▶ [Work to be completed]: Everything from the first line of the entries below through the line holding "Winkelgegevens bekijken (118, 1014)" must be printed exactly as written.

▼

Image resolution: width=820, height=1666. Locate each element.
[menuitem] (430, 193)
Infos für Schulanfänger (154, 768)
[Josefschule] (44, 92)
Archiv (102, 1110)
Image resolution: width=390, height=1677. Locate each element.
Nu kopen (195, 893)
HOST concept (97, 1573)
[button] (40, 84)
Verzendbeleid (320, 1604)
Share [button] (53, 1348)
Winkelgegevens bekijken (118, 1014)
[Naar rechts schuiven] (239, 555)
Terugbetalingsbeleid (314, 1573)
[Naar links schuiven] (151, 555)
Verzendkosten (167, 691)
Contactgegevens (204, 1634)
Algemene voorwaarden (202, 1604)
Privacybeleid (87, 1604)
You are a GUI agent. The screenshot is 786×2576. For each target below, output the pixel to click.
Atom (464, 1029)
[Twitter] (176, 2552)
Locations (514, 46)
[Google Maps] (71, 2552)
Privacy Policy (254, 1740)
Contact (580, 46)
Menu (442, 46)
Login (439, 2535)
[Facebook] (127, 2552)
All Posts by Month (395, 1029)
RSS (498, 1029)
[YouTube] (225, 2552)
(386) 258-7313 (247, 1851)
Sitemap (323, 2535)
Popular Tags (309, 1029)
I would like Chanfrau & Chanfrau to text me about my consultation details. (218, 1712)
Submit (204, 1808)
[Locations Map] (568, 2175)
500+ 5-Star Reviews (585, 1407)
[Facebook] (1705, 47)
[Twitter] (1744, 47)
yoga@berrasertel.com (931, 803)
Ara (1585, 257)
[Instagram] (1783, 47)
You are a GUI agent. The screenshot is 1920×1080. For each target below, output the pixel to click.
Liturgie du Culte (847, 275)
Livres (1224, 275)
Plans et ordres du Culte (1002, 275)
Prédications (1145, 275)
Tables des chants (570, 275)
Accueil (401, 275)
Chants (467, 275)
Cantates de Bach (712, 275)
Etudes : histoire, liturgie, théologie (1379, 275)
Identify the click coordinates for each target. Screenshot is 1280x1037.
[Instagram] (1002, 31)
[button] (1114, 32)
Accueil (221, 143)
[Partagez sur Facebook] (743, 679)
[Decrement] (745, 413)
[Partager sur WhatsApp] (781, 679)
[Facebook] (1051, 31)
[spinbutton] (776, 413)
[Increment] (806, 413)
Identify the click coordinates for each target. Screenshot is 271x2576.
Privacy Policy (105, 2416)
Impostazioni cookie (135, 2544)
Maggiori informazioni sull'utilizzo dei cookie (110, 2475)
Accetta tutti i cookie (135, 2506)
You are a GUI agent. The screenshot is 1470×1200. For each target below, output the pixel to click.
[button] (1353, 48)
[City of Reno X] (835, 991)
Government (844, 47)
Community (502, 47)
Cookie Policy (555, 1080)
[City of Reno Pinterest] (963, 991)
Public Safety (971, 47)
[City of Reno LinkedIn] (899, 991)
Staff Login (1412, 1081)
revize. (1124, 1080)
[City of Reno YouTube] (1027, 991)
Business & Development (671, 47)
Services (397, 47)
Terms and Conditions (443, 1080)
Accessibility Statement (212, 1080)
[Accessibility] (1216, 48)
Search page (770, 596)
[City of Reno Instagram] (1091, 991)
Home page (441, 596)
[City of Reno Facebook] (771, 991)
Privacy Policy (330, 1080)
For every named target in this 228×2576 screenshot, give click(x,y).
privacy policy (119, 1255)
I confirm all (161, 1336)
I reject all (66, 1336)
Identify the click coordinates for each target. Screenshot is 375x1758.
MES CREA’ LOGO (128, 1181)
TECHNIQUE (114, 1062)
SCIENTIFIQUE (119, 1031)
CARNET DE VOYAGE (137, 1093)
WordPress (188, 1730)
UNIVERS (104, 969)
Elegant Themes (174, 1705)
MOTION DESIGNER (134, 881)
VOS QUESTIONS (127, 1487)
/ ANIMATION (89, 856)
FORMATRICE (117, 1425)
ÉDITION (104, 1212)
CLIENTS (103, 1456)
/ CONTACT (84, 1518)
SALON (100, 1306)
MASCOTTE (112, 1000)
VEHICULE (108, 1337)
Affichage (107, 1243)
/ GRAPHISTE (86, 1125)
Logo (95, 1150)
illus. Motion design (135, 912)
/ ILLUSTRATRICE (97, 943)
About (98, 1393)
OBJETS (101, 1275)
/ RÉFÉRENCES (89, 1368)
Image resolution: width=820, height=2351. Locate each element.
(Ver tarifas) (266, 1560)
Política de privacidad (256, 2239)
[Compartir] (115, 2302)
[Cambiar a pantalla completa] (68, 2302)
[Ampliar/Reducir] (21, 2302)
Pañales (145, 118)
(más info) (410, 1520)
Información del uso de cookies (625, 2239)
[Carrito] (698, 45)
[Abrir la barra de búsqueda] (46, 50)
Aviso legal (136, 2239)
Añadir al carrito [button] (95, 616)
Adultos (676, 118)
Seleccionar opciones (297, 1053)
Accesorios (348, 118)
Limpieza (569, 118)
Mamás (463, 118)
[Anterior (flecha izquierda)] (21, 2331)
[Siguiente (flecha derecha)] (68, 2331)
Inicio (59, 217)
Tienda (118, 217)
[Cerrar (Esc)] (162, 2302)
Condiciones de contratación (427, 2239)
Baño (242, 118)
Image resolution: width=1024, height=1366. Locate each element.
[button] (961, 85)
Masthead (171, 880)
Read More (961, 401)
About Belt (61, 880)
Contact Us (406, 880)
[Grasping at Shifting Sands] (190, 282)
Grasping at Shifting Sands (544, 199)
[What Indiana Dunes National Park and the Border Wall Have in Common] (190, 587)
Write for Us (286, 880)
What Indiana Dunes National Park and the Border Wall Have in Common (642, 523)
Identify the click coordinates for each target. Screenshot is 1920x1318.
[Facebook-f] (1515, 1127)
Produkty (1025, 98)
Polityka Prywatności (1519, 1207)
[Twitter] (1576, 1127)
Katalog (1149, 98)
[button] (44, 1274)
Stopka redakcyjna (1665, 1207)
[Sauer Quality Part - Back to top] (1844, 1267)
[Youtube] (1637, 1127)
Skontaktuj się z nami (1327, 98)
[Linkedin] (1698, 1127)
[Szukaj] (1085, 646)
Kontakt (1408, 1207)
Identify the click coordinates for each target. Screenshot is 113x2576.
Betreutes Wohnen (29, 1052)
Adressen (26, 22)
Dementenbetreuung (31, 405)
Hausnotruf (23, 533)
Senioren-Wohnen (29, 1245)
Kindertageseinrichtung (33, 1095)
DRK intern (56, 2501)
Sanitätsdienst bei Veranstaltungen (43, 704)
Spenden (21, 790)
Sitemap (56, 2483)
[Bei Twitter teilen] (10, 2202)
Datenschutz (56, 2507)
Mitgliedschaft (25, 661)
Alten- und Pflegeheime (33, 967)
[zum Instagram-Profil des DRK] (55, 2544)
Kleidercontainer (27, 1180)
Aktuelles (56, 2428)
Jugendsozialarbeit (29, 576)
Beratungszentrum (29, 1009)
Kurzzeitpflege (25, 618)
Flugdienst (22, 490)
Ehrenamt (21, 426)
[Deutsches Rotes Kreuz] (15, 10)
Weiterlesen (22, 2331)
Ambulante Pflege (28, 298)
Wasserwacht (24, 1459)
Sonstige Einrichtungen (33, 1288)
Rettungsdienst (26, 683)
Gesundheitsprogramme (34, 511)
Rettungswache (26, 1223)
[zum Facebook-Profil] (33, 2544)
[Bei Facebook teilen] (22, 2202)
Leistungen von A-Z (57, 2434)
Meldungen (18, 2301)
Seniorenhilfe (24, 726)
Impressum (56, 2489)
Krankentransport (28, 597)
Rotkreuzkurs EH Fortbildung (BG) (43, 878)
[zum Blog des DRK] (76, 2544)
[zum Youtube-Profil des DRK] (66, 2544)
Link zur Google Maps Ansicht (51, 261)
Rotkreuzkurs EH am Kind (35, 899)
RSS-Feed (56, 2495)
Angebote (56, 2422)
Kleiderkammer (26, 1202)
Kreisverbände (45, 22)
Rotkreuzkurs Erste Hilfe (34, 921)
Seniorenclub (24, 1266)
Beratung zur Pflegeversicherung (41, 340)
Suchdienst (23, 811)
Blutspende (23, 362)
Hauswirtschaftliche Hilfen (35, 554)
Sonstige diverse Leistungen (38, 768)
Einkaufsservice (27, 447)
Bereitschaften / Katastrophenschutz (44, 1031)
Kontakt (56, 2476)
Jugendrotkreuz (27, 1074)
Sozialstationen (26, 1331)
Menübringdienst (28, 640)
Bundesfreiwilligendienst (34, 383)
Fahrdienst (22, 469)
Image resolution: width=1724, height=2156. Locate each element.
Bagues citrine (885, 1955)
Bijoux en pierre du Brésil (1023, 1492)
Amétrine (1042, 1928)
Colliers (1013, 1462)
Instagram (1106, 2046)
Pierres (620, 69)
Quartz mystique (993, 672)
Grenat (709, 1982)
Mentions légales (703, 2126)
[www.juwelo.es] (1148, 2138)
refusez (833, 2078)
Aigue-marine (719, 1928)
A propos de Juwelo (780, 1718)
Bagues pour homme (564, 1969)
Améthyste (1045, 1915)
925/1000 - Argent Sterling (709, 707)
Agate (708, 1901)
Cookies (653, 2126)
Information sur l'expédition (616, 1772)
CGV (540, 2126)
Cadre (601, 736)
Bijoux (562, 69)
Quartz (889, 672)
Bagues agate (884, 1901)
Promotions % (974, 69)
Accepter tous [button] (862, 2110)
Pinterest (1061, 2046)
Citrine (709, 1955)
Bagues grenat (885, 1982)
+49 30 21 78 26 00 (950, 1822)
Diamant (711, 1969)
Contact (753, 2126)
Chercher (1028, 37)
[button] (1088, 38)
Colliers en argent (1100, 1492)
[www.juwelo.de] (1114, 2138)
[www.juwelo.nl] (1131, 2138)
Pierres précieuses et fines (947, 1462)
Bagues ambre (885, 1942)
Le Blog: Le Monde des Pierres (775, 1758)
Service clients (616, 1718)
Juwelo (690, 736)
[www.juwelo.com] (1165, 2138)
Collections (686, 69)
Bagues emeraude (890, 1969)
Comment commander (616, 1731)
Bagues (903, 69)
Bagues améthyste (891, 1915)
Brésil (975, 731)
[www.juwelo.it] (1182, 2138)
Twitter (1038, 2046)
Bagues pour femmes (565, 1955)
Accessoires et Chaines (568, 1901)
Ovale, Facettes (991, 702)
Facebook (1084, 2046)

▲

▶ [The completed task]:
Image resolution: width=820, height=1666. Locate each element.
[menuitem] (430, 193)
Infos für Schulanfänger (154, 768)
[Josefschule] (44, 92)
Archiv (102, 1110)
Image resolution: width=390, height=1677. Locate each element.
Nu kopen (195, 893)
HOST concept (97, 1573)
[button] (40, 84)
Verzendbeleid (320, 1604)
Share [button] (53, 1348)
Winkelgegevens bekijken (118, 1014)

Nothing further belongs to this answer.